Maybe it has been too long since I was a child; maybe I have never been that perceptive a child; maybe growing older we forget what we were as children, we forget the the way we looked at the world. Whatever the reason is, I find this novel, or at least the part of it told by the small boy, unnatural or unreal. Do children really see the world better than we think they do and are we really blind and deaf to their profound awareness and perception? That is the direction in which my thoughts got while reading the book.  And yet, the phrases I chose as worthy of sharing are the boy’s wise words. Their sincerity is touching, their profoundness captivating, the sadness in them is tender and aching. The story is somehow naive and childishly innocent. Yet, it makes you think over and perceive the concepts embedded in it with a slight touch of melancholy and a great deal of a happy-end optimism.  

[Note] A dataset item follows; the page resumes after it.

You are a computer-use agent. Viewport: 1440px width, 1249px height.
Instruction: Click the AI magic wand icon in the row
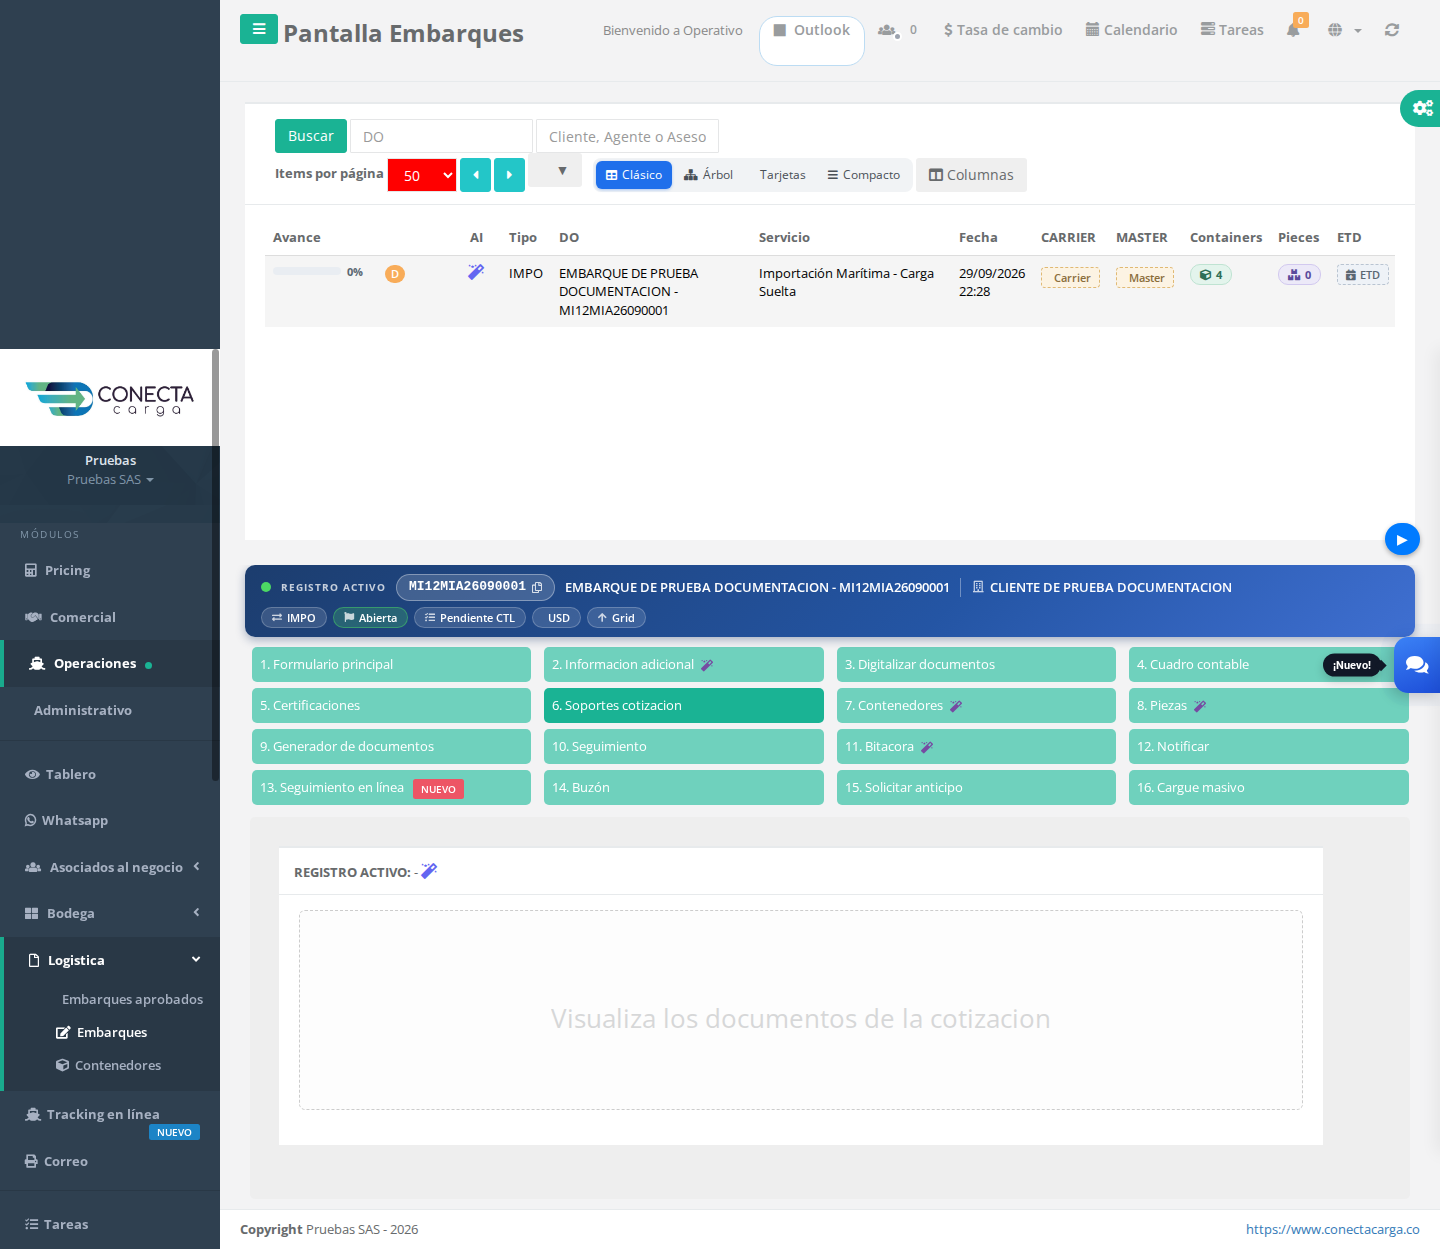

C’est ça être un ami, non ? Savoir deviner quand l’autre vous dit le contraire de ce qu’il pense au fond de lui.

Faut pas s’attacher aux autres, c’est trop risquer.

Mon père disait qu’il ne faut pas jamais comparer les gens, chaque personne est différente, l’important est de trouver la différence qui vous convient le mieux. Cléa était ma différence.

Si j’avais reculé, c’est parceque je ne voulais surtout pas lui voler son ombre. Je ne voulais rien savoir d’elle qu’elle n’ait voulu me dire avec ses mains.

A quoi ça sert de vouloir se lier à quelqu’un, si on ne prend pas le risque de lui faire confiance ?

Parfois, après le déjeuner, Cléa s’endormait la tête posée sur mon épaule. C’était je crois le meilleure moment de ma journée, l’instant où elle s’abandonnait. C’est bouleversant quelqu’un qui s’abandonne.